(LISTED ENTRIES Opens)
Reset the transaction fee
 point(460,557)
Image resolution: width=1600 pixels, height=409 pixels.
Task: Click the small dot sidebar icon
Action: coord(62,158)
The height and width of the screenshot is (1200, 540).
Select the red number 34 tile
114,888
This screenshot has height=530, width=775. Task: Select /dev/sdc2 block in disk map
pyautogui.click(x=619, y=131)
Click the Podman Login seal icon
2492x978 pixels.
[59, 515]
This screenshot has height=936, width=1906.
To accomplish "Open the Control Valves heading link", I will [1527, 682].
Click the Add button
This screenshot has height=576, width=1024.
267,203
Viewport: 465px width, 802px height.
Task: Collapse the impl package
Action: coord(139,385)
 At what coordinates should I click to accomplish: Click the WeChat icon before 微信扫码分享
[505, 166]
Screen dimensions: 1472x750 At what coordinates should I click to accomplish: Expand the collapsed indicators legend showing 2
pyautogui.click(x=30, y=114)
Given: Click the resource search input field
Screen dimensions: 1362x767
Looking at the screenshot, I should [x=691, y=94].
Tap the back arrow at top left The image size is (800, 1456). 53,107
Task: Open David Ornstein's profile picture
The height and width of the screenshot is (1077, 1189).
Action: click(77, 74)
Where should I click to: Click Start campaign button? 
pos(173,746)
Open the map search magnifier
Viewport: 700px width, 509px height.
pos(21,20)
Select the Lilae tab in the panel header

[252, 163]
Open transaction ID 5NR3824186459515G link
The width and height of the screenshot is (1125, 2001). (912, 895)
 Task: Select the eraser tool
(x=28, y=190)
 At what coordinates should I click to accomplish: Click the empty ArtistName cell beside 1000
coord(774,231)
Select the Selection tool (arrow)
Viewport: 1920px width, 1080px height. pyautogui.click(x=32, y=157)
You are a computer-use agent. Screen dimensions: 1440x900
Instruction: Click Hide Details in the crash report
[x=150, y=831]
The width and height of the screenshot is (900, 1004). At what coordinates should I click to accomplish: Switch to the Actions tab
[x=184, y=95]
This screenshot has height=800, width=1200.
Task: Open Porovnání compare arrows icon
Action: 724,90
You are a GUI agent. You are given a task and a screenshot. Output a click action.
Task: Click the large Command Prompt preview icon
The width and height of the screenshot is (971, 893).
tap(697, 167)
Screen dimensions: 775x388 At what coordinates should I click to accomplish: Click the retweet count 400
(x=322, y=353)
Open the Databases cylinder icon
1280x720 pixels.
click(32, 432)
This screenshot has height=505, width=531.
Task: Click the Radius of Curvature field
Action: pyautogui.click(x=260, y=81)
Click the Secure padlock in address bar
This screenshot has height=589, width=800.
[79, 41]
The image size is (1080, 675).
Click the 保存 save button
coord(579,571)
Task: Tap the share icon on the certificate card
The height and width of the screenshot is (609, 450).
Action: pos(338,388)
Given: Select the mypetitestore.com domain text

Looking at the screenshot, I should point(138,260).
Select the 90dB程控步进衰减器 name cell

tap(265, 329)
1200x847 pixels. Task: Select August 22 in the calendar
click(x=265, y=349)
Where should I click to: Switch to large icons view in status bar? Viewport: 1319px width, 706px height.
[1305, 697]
(LISTED ENTRIES Closes)
» TASK GOAL:
Scan the material for the word "agent". Return every line where it is found.

» RESULT BELOW:
You are a computer-use agent. Screen dimensions: 1440x900
You are a GUI agent. You are given a task and a screenshot. Output a click action.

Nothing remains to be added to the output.